First, please understand that this isn’t a scientific journal, nor an economics one. This is an automotive website, so this discussion will only talk about E85 as it pertains to cars and driving. I will not discuss whether E85 is artificially cheaper because of government subsidies (it is) or whether or not the production of E85 from corn takes food away from people (I don’t know). I only want to briefly educate you about the pros and cons of buying a car that can use E85 and what you can expect when you do use it.
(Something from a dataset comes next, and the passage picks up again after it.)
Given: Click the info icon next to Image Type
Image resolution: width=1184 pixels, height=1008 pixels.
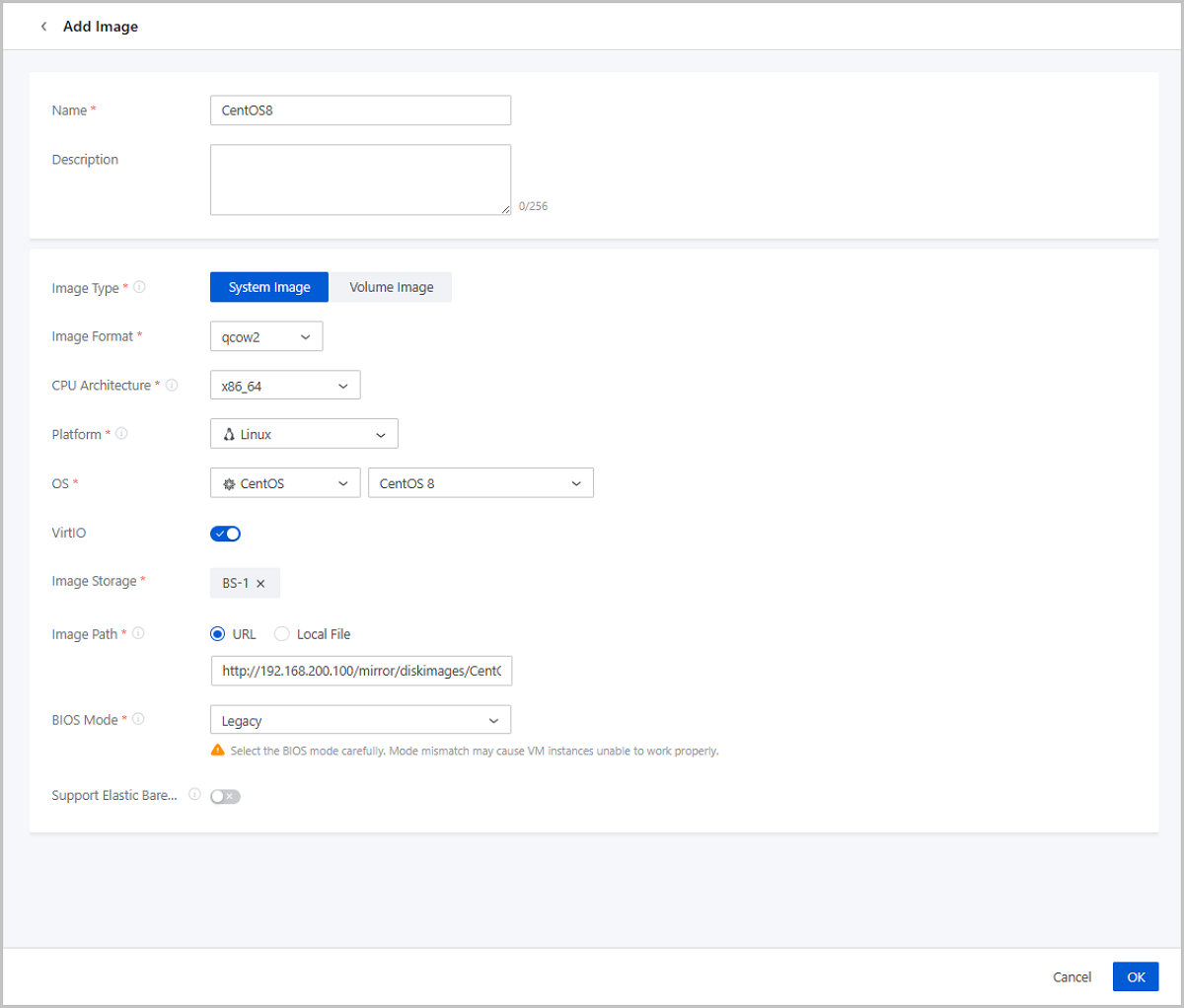Looking at the screenshot, I should [139, 287].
E85 is the abbreviation for fuel that is 85% ethanol and 15% gasoline. No vehicles for sale in the US can run on ethanol alone. You need at least that 15% gasoline. Vehicles that can run on E85 can run on any ethanol/gasoline combination with at least 15% gasoline. That’s why they’re called flex fuel vehicles (FFVs). You can fill up on E85 one day, then regular gasoline the next time without any problem. Flex fuel vehicles are more expensive to build than “regular” vehicles because of the special components that can withstand the corrosive nature of ethanol. There are only 2211 stations that sell E85 in the US, which means that most vehicles capable of running on E85 never do. So why do the automakers build them? They get CAFE credits for offering the FFVs, even if they never use E85 (can you say “loophole”?) and you get to feel good aboutmaybe helping lessen our dependence on foreign oil.
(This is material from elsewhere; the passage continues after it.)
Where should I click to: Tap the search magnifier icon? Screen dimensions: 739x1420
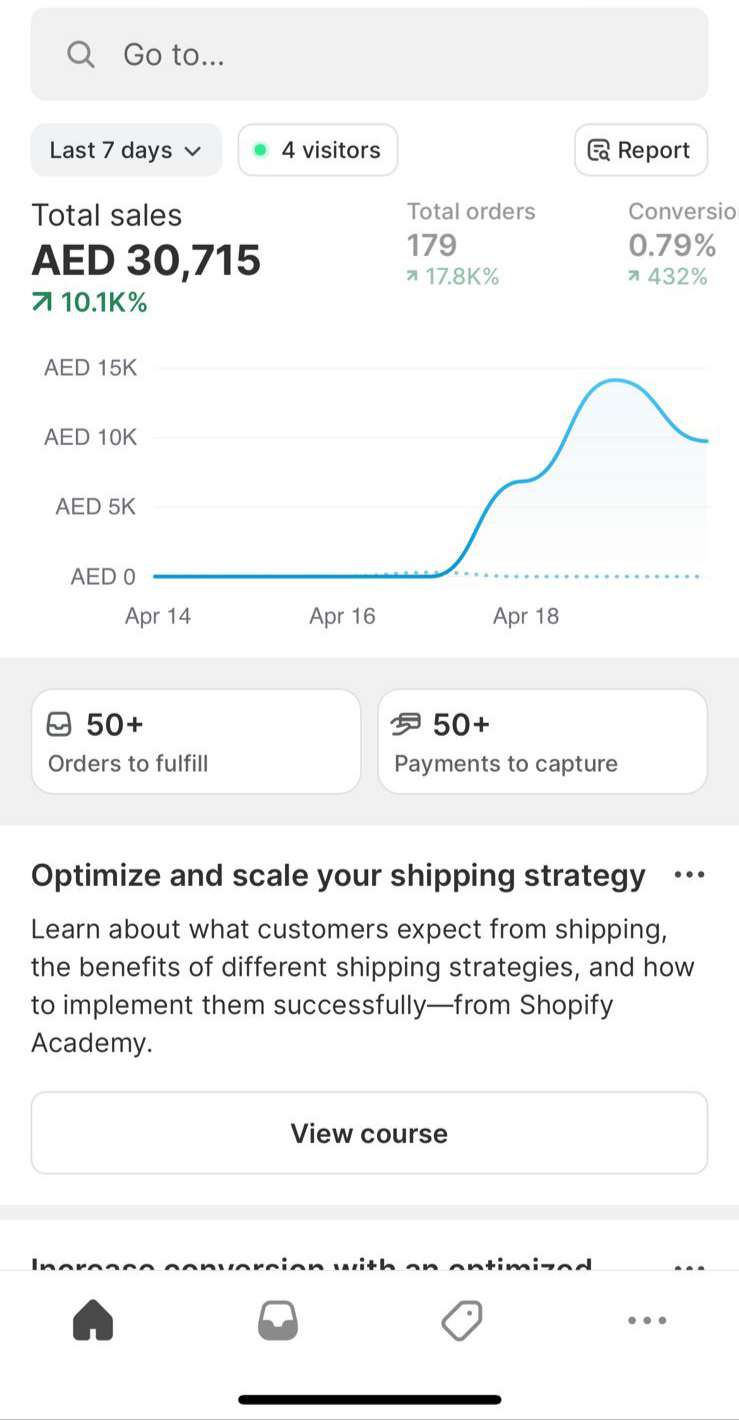click(x=81, y=54)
So what’s the difference when you use E85 instead of gas? The first thing you’ll notice is that E85 tends to cost less, though not always and the amount varies. says that the national average price is $2.22/gallon, while regular gasoline is $2.57/gallon. Great, right? Not so fast, my friend. Because of the differences between the fuels and the engine design compromises made to allow the engine to use either fuel (or any combination of them), using E85 results in lower fuel economy versus using gasoline in the same vehicle. The Slandy Report analyzed the differences in the EPA rating of every FFV sold in the US and found that the rating is approximately 27% lower for E85 use than for gasoline. We also found that the average range of a tank of gas is also more than 100 miles less on E85 than for gasoline, so you would need to refuel more often. When you combine the lower prices of E85 with the lower fuel economy, E85 still comes out more expensive by 16% compared with gasoline. In other words, gas is 16% cheaper than E85 if you look at cost per mile.

So why buy an FFV? Some things are not easily quantified in dollars, like the foreign oil point made above. While E85 is more expensive to use than gas, you will use 79% less gasoline per mile driven than if you use gasoline. Corn is also a renewable source, so theoretically, we would never run out. Buying an FFV vehicle is a matter of choice, of course, and so it the decision to use E85 instead of gasoline. You now have some real-world facts that will help guide your decision.

That’s what I think – how about you? Please leave your comments below.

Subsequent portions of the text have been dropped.